* _Requirement_
Swap "share arrow button" for "share icon" in the lines that begin at the one containing "Task: View Enrique row with eye icon" and stop after the one containing "Select the Polygon". Return only those lines, with everything else left unchanged.

Records excerpted from a collection:
↓

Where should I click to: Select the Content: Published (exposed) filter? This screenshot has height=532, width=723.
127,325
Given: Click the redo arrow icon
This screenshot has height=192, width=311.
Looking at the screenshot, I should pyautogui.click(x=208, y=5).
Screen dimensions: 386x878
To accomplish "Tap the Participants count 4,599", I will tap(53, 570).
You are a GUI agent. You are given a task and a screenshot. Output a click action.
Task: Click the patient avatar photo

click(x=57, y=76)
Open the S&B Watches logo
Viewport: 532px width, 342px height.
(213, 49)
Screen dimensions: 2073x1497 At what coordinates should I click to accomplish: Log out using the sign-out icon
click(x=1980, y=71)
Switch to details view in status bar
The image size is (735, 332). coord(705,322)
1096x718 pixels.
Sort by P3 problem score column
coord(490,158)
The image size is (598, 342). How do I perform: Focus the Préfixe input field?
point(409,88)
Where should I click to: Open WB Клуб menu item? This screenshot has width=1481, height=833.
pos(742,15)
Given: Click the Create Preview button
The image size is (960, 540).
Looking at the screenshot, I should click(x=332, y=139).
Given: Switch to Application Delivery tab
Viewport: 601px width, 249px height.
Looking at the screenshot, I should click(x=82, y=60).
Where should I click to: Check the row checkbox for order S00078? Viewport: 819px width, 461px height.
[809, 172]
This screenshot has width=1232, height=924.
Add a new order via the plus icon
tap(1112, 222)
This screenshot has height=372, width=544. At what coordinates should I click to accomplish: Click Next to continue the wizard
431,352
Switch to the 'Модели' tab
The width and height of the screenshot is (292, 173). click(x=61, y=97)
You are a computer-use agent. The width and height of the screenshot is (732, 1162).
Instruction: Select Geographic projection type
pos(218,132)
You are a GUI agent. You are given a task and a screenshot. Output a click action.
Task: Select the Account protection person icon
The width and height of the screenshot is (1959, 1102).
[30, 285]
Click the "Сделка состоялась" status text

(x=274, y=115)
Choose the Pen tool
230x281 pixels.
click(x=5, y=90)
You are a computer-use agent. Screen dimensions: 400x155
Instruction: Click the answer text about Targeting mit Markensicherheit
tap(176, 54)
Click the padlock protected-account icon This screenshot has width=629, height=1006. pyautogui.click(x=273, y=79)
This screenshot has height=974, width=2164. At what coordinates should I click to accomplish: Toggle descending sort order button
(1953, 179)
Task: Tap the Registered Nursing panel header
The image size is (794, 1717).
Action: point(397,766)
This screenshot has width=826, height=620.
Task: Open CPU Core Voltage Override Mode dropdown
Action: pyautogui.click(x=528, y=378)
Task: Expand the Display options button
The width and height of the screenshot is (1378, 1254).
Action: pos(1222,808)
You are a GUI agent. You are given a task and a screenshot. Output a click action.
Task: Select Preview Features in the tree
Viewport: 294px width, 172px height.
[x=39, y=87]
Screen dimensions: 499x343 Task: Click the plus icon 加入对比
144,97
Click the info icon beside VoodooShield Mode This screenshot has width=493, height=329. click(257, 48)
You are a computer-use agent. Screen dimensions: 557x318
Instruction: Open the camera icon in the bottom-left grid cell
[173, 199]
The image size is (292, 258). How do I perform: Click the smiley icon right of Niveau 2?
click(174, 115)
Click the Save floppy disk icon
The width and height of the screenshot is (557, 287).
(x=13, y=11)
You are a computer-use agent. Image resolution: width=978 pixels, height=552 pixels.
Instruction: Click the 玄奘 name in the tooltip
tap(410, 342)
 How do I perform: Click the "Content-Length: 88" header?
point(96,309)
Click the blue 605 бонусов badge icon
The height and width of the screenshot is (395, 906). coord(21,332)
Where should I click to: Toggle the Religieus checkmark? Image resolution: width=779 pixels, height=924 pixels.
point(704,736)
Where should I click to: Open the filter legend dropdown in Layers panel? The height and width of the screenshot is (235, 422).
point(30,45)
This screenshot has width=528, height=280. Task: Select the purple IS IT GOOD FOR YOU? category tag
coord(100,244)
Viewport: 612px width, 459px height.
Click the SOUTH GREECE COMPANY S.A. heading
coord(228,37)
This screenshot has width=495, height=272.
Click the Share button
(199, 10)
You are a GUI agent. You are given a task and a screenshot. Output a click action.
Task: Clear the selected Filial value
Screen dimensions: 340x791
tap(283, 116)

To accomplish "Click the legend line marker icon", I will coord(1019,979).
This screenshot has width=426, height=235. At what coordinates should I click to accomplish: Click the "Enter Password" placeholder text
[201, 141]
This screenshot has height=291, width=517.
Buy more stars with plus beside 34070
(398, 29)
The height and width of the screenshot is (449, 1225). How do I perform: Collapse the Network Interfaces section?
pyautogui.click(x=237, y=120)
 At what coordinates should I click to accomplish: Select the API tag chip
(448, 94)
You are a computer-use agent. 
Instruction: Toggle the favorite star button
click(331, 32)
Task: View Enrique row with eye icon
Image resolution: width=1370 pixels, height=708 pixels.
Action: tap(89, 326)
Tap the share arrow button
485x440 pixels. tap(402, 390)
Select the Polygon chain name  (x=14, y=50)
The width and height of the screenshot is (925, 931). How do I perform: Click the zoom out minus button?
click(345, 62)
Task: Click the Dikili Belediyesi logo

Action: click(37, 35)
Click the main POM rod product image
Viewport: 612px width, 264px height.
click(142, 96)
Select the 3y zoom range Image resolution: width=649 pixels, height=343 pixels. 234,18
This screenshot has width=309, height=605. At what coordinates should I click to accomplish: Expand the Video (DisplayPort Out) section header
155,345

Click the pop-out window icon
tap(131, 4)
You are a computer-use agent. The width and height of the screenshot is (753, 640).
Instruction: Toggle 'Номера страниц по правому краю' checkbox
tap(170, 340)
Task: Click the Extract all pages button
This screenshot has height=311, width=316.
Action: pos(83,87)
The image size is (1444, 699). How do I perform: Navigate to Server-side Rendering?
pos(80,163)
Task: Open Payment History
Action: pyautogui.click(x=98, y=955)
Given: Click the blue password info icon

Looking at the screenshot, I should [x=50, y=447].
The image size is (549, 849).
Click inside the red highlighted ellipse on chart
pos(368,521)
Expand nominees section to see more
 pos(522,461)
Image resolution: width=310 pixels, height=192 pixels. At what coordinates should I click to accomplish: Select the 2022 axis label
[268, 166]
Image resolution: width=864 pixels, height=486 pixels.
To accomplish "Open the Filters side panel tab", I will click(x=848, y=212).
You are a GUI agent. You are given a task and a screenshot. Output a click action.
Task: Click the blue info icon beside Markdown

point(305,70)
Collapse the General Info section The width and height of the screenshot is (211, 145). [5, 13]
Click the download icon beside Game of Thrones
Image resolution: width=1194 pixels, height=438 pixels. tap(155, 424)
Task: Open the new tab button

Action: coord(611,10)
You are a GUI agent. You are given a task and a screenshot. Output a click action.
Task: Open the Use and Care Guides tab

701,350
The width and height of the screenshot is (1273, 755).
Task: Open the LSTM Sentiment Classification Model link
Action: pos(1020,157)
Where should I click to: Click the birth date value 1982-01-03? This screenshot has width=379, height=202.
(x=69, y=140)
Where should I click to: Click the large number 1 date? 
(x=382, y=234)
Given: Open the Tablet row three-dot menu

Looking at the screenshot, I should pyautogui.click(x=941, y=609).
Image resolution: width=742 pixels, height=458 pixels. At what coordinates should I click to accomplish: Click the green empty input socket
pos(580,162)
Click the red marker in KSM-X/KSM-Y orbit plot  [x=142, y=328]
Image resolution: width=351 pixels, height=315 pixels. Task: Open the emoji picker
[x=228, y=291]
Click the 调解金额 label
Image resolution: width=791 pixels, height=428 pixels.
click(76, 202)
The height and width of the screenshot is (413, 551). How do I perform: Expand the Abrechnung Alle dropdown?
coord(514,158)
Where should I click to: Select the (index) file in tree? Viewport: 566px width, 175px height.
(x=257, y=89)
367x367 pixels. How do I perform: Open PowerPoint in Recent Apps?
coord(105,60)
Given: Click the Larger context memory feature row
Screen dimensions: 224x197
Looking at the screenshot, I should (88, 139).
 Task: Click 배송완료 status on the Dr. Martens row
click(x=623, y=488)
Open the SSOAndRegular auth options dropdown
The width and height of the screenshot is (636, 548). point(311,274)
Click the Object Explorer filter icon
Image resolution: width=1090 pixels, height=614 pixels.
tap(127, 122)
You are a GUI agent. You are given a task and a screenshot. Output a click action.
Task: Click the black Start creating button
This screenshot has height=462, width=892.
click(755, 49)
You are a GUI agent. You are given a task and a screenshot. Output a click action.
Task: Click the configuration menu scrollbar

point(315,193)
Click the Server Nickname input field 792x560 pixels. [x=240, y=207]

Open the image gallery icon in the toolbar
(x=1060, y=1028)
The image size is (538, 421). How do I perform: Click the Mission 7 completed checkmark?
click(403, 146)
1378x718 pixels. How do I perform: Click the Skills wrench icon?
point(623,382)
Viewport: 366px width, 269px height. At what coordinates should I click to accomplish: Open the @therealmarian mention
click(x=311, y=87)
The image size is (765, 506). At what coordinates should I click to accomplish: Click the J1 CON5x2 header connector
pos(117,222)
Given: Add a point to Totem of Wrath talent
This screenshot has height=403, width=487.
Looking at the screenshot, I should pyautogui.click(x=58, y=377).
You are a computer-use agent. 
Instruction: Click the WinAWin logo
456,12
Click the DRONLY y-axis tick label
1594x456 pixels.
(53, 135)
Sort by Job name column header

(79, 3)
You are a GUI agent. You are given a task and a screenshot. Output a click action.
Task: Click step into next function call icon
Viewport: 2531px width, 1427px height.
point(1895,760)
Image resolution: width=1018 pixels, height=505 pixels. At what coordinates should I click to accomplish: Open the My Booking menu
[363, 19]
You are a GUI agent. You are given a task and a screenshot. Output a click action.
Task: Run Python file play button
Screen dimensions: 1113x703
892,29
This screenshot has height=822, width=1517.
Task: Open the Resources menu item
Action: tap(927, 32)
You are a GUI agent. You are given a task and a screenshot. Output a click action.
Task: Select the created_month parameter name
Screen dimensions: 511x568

↑

* _Exercise result_
Task: View Enrique row with eye icon
Image resolution: width=1370 pixels, height=708 pixels.
Action: tap(89, 326)
Tap the share icon
485x440 pixels. tap(402, 390)
Select the Polygon chain name  (x=14, y=50)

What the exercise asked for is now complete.